All doors are locked.

I hit the portables. I check 12 rooms before I find someone and it is the ladies' class. I ask if anyone has a key, we get let in,

So we go in, and feed all the kids. The other cry-er is doing pretty well. Her mom comes to check in on her and decides that she is doing well enough for her to go to lunch with the other mommies. Cool.

Except that after she leaves, we realize that she left a lunch for Cryer’s big sis, but NOTHING for Cryer. So we are feeding her some Cheerios, but this kid is 9 months old and we don’t know what she can eat. Because of Charlie’s food allergies, I am really reluctant to feed a kid anything, you know?

The poor kid is sooo hungry. So I start looking for the emergency forms the parents fill out. Can’t find them. Call the coordinator who is home sick. Find the pages. Start calling Cryer’s mommy, but she has no cell phone. The daddy's cell phone goes straight to voice mail. Call the other mommies at lunch--one is actually running errands, the other doesn’t answer the phone any of the nine times I called and those are the only two numbers I can find. So I call Cryer’s emergency contact.
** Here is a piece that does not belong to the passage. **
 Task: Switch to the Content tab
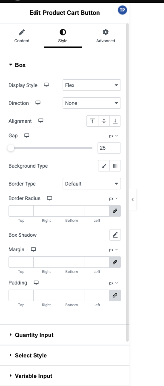22,36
Now I have known Hannah’s family for ten years. Great people. Great parents. Mommy is usually very responsible and I can understand forgetting a bag. No biggie. I look at the emergency contact and it is also someone I have known forever. I call him, but he has no additional phone numbers for her. I consider calling Dowlan at work to google the number of Mommy’s sister in law, who is also a good friend, but at this time the 19 year old who helps me has taken Cryer into another room and calmed her to sleep.
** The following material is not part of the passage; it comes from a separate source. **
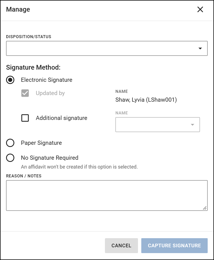
Task: Click inside the Reason / Notes text area
Action: click(107, 195)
Also, at lunchtime, two kids had departed. So I only have seven kids to myself. Which is fine, until one needs to potty.

I failed to mention that, prior to this, I have let in the guy who came to paint the walls as well as the guy who came to service the first aid kit in the kitchen. When the first aid kit guy needed to leave, he needed a signature. Again, NO ONE is in the office. So I sign. Why not?

The guy who came to paint the walls is, well, painting the walls. So I cant just send Dixie by herself to potty or a nightmare will occur. And the two kids who are potty training and want to go every time someone else goes are at the door, chomping at the bit. So I leave four kids in the nursery with the doors shut and go down the hall to take three kids potty. The two girls go in and go. The boy decides that he doesn’t really want to go. I take him back.

I should note that the painter is between the kids and me and this makes me feel both safer and less safe. After all, I really don’t know this guy. But I feel like if someone started bleeding enough for the blood to start seeping under the door he would at least notice and holler at me.

So the pottying successfully draws to a close and we go back into the room. No one is bleeding and they are all breathing.

So I get the kids on the little foam play mats. We alternate between standing up and dancing and them sitting on their squares while I engage them with my fantabulous story telling skills. The parents arrive, amazed at how engaged they are and how I have all their rapt attention. All is well...

Is this really worth $30?

4 comments:

Anonymous said...

Oh my! $30?? heck no! Not if every time is going to be like that.
But then again, it might get easier with practice??

((trying to find some sort of silver lining in your poop filled cloud))

Anonymous said...

Sometimes I get a student or parent volunteer to let me into a school to fix a computer at 4:00 PM because I really don't want to have to drive out to that school district again the next day, fix the computer, and then get some random custodian, librarian, or parent volunteer to sign my paperwork. If its warranty and $0 they are suprisingly compliant. I have only ever had one person, a Vice Principal that wanted me to point out which computers I had fixed. Of course I could have just pointed at any two working computers because she didn't look at the serial numbers.

Rebecca said...

Certainly not worth $30. Now...worth the happiness that you're giving those other mommies to sit through a class and a lunch by themselves. Maybe. That's up to you. I'm a selfish kind of person who would want to be sitting through the class and lunch myself though!

Leah said...

That sounds like a WHOLE lot of stress to me! aughhh!